*Text provided*
..............................

So to answer your question, I feel that each album is extremelly different and yet similar in so many ways. The thing that has changed most, over the years, is how I feel about my voice and what place I assign to it in the composition. Whereas in most of my previous work I was putting it as far as possible, as low as I can, shapeless, often feeling disturbed by how rough and weird I sound, these last years I let it emerge, take its space in the composition.
AM: Apart from creating music, you are also a curator of various cultural events.
DD: My curatorial practice goes hand in hand with the artistic one. I used to curate an international performance art festival for several years, now I curate an industrial culture platform. For me this practice makes sense as long as it can serve to create spaces of sharing.
AM: You performed at WROCLAW INDUSTRIAL FESTIVAL. How was it? Did you have any other occasion to perform in our country?
DD: I played in a tiny venue in Wroclaw year before performing in WIF. It was not a very successful gig as promoter basically did not promote us. It was four of us that year travelling on a mini tour – myself, “Skeldos”, “Orchach” and “Obšrr”.
AM: You release your records also on your own. Is it easier that way? Is it also about having control over the visual aspects and the quality of the physical release itself?
DD: I think most of the times I just lack the patience to send things around. Other times I just feel that if I don’t put this thing out right now, the moment will pass and I will not have the courage to release it. Then there are other times – for example “betylės erdvės” became a hybrid piece of work: I was making a sound installation in a gallery, but it was the pandemic, and I was looking for a form to make it accessible. And online mini-album was just a solution I needed.
AM: Considering Lithuanian scene with this kind of music, i’m finding recordings from Apport! – i admit, very interesting. Could you bring your scene a little bit closer?
DD: Most of us in the Lithuanian scene are to some extent proud of it – we are not exactly numerous, but the quality is really great, and not only technically. “Apport!” is putting out some great sounds, I am so happy they started the label. You could also check out “Ghia” collective’s work. Earlier “Terror” ( ) has been active in putting out some really harsh stuff. You might be familiar with the label “Autarkeia” which also used to also organize gigs years back. Some good music has been released by “Dangus” . “Suru records” label is sort of trying this territory out (especially with the latest release by “Nulis:s:s:s”) but they don’t yet have an acoustic identity that would help me identify them as the label of that what I imagine could be called industrial scene, I think. A year or so back a completely new label “Amulet of Tears” https://amuletoftears.bandcamp.com/ started out. As to more experimental stuff, “Electron Emitter” is to be mentioned. And surely there’s still things I am forgetting atm as well as numerous individual artists – among which I think a special mention should go to Skeldos, a great friend of mine, but listing all of those worth listening to would be a night’s work. All in all, there’s quite some things going on, which I am really happy about. I would, of course, like to see more women and queer artists in our scene, but it is not only a local issue.
AM: Daina – nomen omen – in Lithuanian language means “song”. Do you consider it as some kind of fate:)?
DD: I most definitely do :).
AM: What do you work on at the monent? When can we expect some new material?
DD: Since the Russian invasion to Ukraine I have not had much creative energy for music – it seems like it is ought to flow someplace else.
But something is coming up, regardless, in a form of a collaboration with a couple of musicians I appreciate a lot, and I hope to have news about it fairly soon and communicate it via my bandcamp.
AM: Thank you for your time, and best wishes in realisation of your plans.
DD: Thank you, Artūrs, for listening and for your interest!

..............................

*Data supplied*
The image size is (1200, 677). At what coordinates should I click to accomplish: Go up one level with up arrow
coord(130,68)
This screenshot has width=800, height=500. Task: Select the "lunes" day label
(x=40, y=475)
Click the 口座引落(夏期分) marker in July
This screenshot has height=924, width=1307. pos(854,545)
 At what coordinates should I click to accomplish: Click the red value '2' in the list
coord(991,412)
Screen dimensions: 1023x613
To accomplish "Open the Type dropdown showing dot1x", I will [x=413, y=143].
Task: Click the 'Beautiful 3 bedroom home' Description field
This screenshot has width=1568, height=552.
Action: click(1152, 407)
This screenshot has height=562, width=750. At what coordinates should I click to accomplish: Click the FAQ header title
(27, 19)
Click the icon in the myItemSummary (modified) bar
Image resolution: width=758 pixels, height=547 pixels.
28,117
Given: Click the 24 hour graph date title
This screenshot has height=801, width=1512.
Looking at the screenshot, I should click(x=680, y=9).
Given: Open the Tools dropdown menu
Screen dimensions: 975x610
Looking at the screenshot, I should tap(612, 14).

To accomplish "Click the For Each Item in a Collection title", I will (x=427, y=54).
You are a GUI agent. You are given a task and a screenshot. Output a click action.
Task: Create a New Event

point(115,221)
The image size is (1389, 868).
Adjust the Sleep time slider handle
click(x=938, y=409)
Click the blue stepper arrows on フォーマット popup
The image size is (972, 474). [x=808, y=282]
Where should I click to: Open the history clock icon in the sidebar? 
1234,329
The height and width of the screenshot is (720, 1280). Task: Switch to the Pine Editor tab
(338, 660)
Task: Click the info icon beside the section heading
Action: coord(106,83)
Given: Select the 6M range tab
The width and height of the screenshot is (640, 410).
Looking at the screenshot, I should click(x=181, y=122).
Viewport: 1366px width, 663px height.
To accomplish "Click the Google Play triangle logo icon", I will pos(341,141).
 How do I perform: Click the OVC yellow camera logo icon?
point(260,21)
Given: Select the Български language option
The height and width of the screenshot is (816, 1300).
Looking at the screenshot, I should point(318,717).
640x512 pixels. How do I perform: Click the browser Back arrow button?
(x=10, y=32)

..............................

*What to work on*
[A] In the interview, what kind of festival did DD curate for several years?
[B] Restate the interview from "DD: I most definitely" up to and including "via my bandcamp.", switching "collaboration" to "joint project".

*Results of the exercise*
[A] An international performance art festival.

[B]
DD: I most definitely do :).
AM: What do you work on at the monent? When can we expect some new material?
DD: Since the Russian invasion to Ukraine I have not had much creative energy for music – it seems like it is ought to flow someplace else.
But something is coming up, regardless, in a form of a joint project with a couple of musicians I appreciate a lot, and I hope to have news about it fairly soon and communicate it via my bandcamp.